[Start of Exercise data]

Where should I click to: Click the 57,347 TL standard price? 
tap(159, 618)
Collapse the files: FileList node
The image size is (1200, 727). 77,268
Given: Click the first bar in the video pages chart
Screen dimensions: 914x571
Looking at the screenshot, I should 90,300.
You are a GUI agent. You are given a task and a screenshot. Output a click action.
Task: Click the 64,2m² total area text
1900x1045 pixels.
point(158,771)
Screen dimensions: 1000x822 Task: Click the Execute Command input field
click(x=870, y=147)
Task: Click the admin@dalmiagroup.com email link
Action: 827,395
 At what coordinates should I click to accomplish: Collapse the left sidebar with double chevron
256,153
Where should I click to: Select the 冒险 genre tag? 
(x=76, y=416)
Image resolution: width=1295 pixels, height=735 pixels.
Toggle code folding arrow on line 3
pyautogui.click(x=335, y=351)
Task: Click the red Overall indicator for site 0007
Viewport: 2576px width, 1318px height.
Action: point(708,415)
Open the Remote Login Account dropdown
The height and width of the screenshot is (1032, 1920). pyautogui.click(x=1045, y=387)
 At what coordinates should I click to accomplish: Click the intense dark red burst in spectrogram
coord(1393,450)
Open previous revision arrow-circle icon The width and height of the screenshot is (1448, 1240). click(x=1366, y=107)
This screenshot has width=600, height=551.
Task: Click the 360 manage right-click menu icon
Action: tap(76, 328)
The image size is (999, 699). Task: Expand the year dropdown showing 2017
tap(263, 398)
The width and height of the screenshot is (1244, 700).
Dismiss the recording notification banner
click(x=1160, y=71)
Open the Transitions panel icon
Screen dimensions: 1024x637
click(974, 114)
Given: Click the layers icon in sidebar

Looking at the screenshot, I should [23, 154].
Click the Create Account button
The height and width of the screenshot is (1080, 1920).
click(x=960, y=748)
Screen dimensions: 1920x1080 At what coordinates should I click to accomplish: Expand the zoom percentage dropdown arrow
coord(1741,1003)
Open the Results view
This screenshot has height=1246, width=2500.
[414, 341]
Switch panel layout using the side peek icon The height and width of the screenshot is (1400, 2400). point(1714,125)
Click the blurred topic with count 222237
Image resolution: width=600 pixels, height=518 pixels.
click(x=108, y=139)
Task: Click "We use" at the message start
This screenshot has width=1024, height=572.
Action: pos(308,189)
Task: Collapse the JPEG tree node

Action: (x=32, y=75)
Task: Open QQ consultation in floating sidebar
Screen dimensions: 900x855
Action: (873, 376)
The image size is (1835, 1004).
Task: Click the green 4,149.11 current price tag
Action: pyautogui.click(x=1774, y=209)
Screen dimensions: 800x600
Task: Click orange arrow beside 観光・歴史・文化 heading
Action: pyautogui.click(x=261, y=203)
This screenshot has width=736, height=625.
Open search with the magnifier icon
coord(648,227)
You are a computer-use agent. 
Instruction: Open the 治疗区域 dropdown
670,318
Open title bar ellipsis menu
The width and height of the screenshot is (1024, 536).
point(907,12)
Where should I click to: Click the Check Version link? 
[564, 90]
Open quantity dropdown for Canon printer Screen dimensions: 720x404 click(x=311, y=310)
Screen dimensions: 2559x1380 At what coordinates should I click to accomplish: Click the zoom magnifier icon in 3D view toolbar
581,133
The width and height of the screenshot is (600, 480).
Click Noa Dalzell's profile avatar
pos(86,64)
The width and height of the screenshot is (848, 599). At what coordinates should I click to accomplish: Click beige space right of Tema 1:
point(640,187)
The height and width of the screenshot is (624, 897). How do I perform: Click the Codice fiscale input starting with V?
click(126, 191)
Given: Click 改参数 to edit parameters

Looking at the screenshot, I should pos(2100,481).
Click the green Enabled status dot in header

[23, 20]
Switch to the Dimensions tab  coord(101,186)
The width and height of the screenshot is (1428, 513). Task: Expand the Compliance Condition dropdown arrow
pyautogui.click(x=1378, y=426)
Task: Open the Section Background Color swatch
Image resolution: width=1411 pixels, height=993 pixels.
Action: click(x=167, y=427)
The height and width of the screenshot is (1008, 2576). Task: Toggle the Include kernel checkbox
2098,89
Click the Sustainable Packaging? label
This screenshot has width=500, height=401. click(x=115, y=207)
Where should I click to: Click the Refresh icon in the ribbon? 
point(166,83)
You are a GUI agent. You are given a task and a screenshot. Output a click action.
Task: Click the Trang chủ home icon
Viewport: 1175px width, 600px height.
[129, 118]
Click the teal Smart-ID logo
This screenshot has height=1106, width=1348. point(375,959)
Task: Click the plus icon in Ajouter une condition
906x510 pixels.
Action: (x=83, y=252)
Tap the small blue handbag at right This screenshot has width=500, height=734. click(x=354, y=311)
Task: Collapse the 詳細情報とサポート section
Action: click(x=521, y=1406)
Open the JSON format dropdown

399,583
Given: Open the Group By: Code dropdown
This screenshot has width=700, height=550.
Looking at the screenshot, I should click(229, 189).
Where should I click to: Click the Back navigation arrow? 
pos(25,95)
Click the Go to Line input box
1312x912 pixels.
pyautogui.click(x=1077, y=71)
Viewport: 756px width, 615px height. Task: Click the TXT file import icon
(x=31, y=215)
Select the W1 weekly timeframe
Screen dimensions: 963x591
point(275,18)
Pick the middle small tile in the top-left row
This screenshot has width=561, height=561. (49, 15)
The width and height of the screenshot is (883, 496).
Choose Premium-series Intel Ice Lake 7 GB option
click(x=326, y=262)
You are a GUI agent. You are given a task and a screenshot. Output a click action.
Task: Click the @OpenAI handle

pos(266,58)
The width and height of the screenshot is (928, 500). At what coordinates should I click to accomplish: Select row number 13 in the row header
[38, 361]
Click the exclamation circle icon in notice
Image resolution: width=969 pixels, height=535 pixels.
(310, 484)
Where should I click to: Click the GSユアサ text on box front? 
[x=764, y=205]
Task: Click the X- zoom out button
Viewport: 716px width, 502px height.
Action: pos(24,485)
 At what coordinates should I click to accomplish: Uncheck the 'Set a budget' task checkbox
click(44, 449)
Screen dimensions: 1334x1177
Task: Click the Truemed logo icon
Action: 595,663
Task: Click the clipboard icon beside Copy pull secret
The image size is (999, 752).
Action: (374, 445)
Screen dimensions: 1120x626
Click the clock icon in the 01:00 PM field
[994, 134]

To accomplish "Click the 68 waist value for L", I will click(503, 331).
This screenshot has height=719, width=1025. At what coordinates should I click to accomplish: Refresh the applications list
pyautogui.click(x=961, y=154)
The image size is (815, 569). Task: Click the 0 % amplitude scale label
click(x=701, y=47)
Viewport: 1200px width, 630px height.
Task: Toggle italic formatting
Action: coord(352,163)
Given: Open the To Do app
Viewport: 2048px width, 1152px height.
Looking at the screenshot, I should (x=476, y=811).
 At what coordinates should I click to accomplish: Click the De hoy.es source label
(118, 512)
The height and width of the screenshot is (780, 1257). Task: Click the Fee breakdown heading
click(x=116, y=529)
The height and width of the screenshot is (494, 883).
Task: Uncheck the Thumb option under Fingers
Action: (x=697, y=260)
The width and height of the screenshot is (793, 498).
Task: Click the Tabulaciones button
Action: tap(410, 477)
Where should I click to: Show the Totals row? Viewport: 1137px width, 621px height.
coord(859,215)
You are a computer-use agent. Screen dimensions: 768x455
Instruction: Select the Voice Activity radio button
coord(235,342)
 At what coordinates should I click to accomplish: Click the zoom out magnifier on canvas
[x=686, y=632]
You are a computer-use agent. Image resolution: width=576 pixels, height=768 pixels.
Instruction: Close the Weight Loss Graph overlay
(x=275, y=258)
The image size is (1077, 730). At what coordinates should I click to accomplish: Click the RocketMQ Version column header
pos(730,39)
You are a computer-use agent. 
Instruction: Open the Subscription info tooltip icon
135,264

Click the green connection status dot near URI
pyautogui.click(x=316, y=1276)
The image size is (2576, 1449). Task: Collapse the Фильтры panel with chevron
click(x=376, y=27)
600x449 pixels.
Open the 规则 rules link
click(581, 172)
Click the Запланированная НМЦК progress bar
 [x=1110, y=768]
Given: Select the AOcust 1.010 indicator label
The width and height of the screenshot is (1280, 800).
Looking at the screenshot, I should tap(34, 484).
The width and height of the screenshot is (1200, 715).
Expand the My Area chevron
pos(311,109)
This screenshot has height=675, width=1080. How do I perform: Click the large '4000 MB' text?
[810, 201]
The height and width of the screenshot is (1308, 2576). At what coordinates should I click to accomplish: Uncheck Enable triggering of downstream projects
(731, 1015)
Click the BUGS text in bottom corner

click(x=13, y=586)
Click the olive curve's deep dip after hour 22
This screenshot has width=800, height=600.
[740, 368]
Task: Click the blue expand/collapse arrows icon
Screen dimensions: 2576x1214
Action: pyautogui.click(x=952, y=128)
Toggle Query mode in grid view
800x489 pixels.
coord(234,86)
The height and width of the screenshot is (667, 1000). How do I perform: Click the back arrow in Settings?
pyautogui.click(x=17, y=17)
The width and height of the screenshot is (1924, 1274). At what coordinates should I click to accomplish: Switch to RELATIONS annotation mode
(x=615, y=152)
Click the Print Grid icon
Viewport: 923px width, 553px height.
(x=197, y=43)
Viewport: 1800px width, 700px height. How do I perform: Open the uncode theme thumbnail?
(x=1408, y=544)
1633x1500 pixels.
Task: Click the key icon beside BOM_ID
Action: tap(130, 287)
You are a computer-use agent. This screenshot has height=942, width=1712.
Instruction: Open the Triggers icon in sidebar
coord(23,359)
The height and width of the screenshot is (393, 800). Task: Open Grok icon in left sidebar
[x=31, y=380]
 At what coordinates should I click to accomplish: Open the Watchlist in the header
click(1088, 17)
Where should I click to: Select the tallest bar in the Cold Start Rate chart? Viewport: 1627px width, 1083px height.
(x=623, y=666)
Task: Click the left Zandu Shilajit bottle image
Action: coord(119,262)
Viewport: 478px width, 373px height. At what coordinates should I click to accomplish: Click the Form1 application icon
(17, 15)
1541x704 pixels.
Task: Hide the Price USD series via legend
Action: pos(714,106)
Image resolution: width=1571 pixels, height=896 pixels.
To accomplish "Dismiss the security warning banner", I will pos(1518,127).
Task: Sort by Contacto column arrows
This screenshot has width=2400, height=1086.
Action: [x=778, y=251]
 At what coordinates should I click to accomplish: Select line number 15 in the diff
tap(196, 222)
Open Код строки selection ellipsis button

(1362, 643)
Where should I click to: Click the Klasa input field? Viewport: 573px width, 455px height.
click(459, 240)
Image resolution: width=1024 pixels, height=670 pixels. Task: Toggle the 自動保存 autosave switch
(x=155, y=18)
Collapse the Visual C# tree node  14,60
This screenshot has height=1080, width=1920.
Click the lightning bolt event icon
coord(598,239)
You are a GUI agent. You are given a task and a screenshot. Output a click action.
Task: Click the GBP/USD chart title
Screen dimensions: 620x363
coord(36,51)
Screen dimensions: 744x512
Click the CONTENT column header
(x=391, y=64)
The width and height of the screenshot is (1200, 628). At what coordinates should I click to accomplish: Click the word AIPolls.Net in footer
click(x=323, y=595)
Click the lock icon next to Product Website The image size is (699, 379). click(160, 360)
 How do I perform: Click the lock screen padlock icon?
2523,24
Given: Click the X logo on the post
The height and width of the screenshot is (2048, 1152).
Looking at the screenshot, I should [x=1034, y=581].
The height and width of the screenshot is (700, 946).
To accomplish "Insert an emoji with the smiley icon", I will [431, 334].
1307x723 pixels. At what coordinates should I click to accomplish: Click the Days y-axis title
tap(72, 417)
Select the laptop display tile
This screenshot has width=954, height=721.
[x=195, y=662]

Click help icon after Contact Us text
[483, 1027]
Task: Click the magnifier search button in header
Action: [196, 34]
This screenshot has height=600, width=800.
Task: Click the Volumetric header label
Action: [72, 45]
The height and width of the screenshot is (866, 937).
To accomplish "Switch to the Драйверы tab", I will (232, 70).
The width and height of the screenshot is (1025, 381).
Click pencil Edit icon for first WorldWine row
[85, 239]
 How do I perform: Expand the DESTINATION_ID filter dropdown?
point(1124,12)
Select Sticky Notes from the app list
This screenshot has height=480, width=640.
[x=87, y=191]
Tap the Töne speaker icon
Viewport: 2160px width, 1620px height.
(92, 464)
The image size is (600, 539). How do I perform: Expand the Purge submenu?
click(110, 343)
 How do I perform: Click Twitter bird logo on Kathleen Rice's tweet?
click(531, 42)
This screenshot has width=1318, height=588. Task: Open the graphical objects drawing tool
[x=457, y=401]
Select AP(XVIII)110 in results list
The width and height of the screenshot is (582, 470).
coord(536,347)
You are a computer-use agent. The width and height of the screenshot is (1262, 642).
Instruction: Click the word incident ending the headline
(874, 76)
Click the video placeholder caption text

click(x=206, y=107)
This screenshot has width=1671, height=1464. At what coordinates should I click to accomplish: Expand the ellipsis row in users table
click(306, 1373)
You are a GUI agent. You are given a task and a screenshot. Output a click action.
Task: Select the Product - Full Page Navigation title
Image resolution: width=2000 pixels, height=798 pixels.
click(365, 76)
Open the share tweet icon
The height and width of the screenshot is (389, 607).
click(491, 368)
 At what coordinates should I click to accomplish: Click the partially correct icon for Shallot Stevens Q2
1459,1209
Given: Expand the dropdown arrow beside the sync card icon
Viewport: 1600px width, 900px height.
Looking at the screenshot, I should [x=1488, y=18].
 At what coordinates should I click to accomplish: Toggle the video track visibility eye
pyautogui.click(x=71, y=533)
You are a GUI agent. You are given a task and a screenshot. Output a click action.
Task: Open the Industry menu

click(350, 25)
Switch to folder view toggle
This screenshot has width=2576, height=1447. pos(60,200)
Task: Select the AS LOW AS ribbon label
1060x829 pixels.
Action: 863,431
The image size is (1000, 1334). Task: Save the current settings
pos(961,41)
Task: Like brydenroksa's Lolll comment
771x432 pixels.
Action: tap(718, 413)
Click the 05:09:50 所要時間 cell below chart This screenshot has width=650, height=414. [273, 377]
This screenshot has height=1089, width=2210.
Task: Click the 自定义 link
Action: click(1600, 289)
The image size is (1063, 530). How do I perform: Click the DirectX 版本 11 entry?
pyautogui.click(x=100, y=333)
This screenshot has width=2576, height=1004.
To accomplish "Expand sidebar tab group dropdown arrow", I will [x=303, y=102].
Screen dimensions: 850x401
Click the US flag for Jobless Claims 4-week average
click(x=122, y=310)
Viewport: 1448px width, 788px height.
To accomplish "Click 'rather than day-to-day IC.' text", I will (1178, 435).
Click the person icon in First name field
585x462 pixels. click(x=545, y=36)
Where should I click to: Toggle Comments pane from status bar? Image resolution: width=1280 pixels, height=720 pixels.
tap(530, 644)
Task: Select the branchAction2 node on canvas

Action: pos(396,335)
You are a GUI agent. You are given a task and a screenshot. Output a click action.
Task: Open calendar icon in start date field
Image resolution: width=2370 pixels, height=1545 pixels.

[End of Exercise data]

Reproduce, character for character, the lines of the records above running from the one containing "Click the Запланированная НМЦК progress bar" through the one containing "pos(311,109)", both included. Give only those lines.

Click the Запланированная НМЦК progress bar
 [x=1110, y=768]
Given: Select the AOcust 1.010 indicator label
The width and height of the screenshot is (1280, 800).
Looking at the screenshot, I should tap(34, 484).
The width and height of the screenshot is (1200, 715).
Expand the My Area chevron
pos(311,109)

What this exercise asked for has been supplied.